Task material:
----

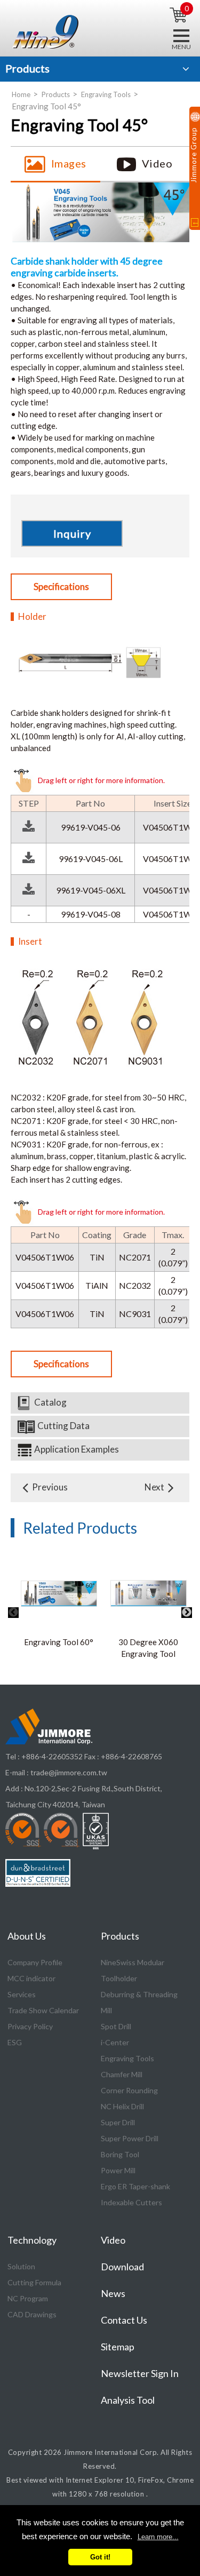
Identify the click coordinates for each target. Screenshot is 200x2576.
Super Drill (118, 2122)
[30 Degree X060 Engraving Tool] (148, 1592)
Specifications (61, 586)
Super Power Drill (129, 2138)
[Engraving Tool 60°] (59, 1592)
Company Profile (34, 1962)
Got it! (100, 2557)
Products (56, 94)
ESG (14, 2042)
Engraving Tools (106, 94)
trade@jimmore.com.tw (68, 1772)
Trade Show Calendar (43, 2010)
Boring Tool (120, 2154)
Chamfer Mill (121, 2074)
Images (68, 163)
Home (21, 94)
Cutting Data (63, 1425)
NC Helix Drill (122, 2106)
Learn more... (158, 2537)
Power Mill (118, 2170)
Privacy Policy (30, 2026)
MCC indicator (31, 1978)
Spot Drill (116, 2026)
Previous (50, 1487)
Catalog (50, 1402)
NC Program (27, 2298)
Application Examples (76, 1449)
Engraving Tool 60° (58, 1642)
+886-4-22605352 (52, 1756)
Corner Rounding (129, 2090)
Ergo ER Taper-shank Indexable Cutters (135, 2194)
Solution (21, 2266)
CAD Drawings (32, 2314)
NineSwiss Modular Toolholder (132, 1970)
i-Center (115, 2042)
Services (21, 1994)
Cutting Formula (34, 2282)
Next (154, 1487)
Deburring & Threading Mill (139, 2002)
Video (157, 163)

----

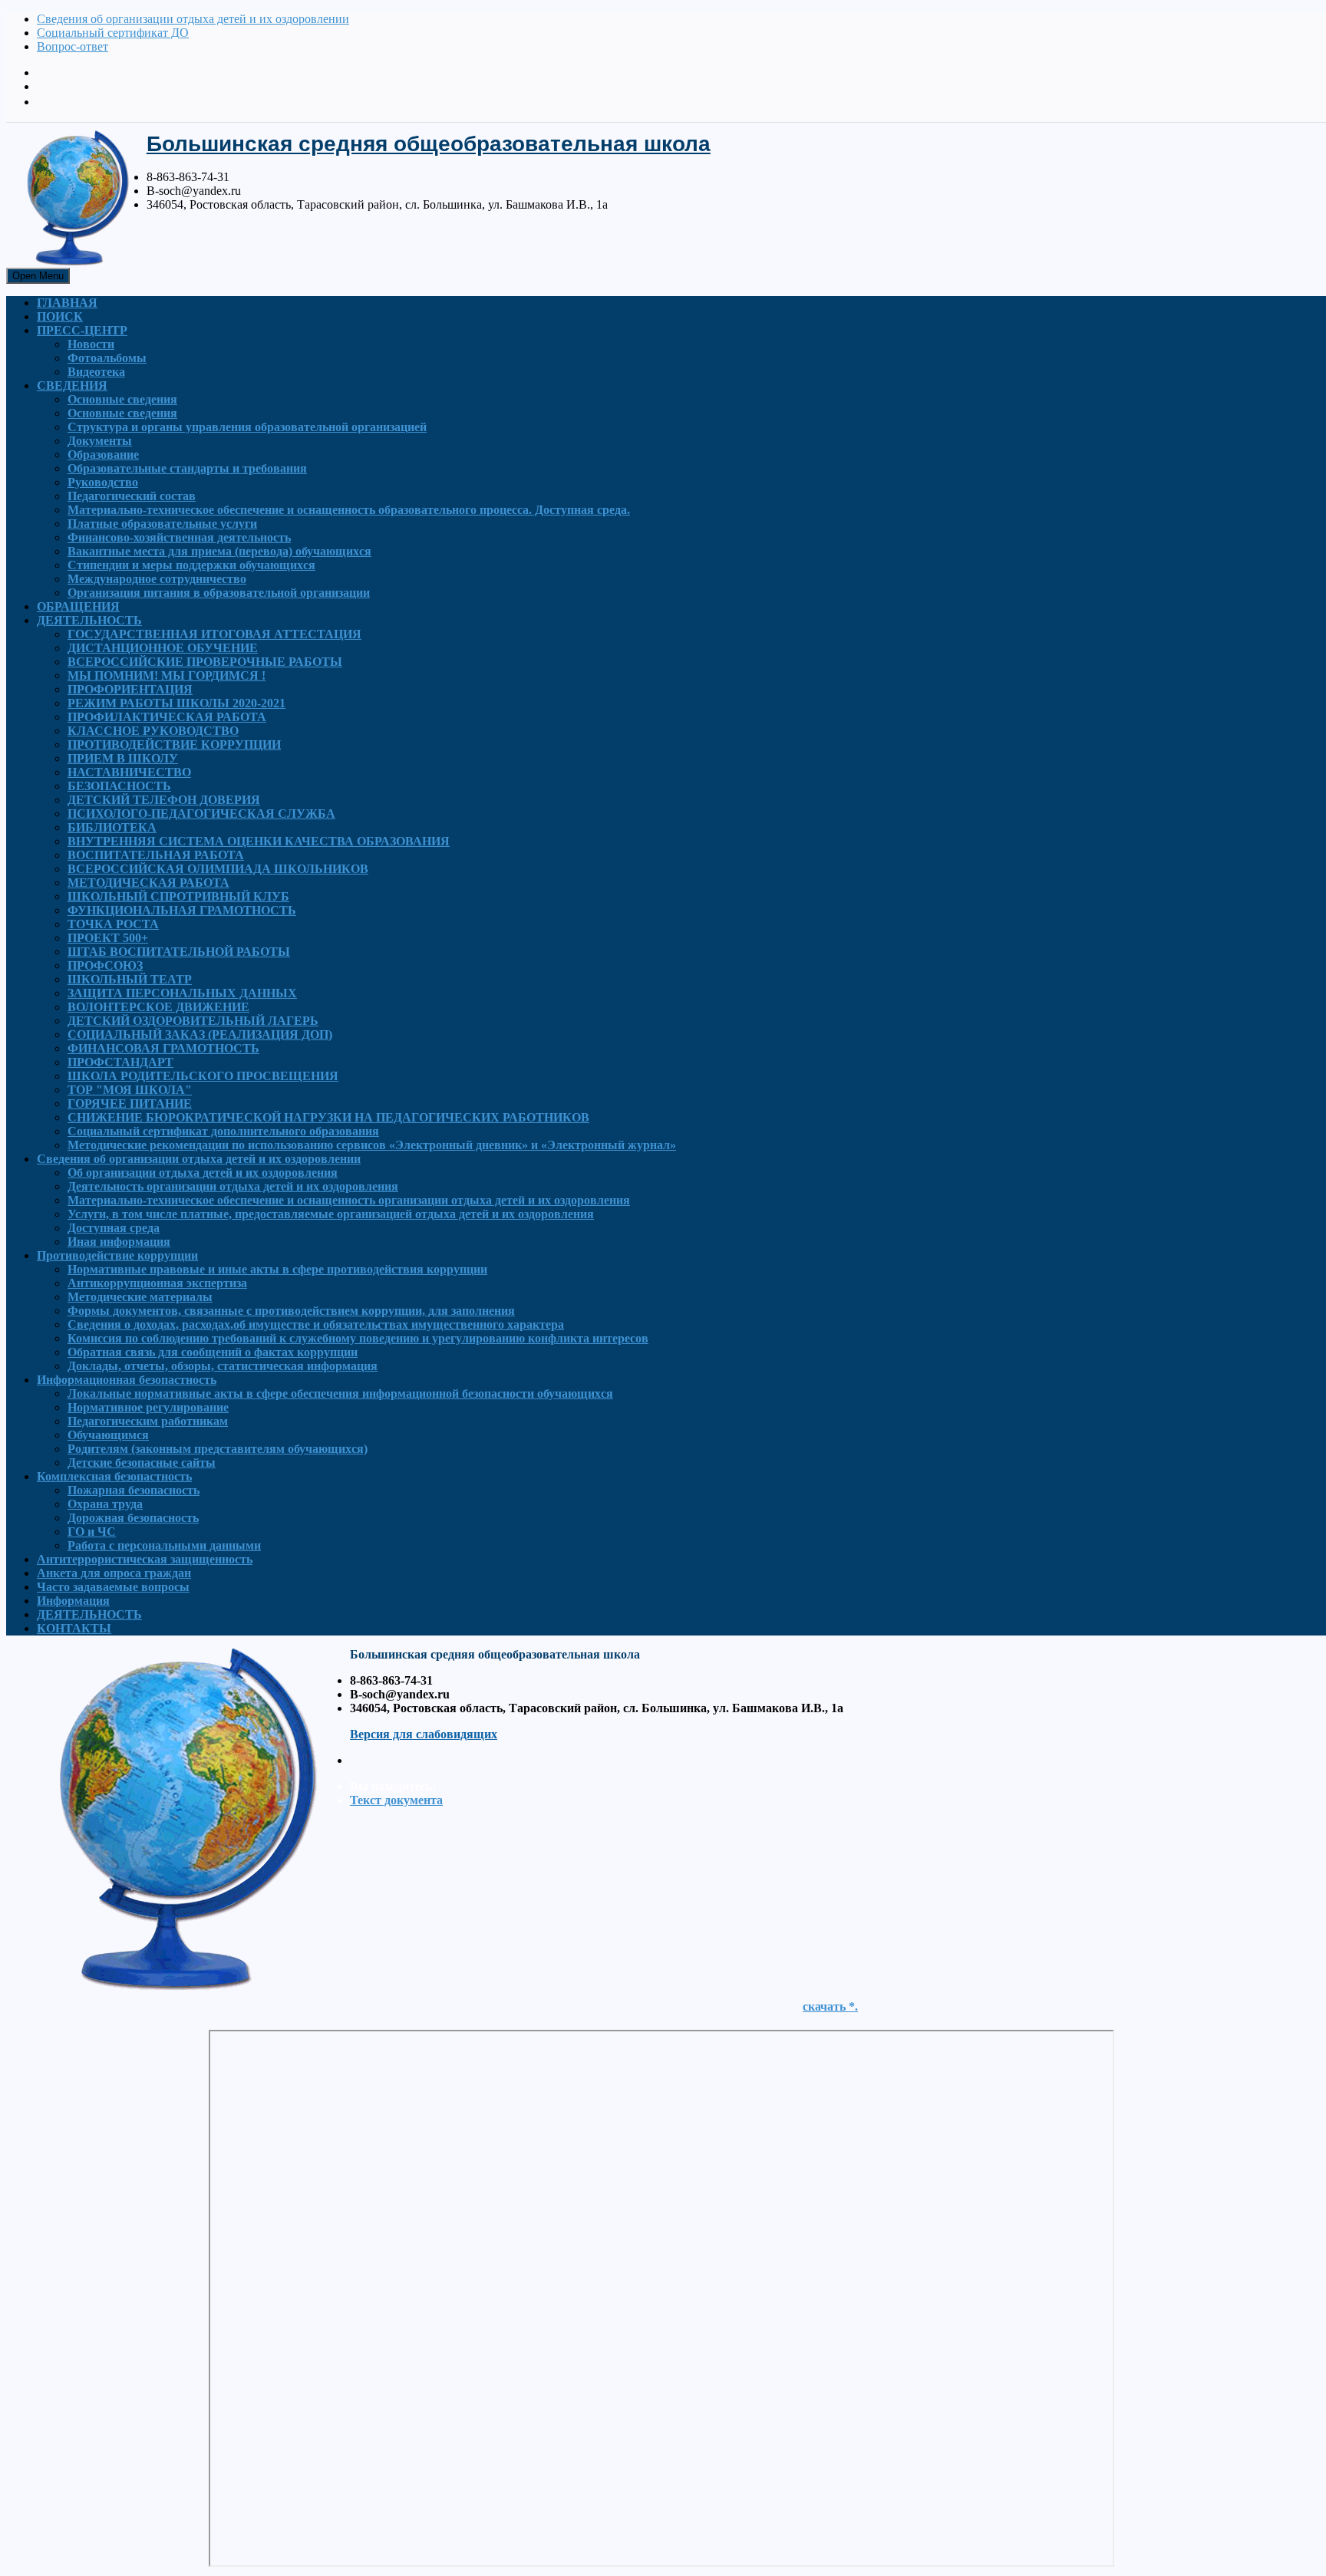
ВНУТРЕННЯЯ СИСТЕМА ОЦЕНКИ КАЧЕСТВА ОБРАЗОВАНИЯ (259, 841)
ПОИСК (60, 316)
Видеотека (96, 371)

----

Activity: Within the material above, transcribe exactly the lines that run from the line holding "Services (21, 1994)" through the line holding "Video (157, 163)".

The completed task:
Services (21, 1994)
Cutting Formula (34, 2282)
Next (154, 1487)
Deburring & Threading Mill (139, 2002)
Video (157, 163)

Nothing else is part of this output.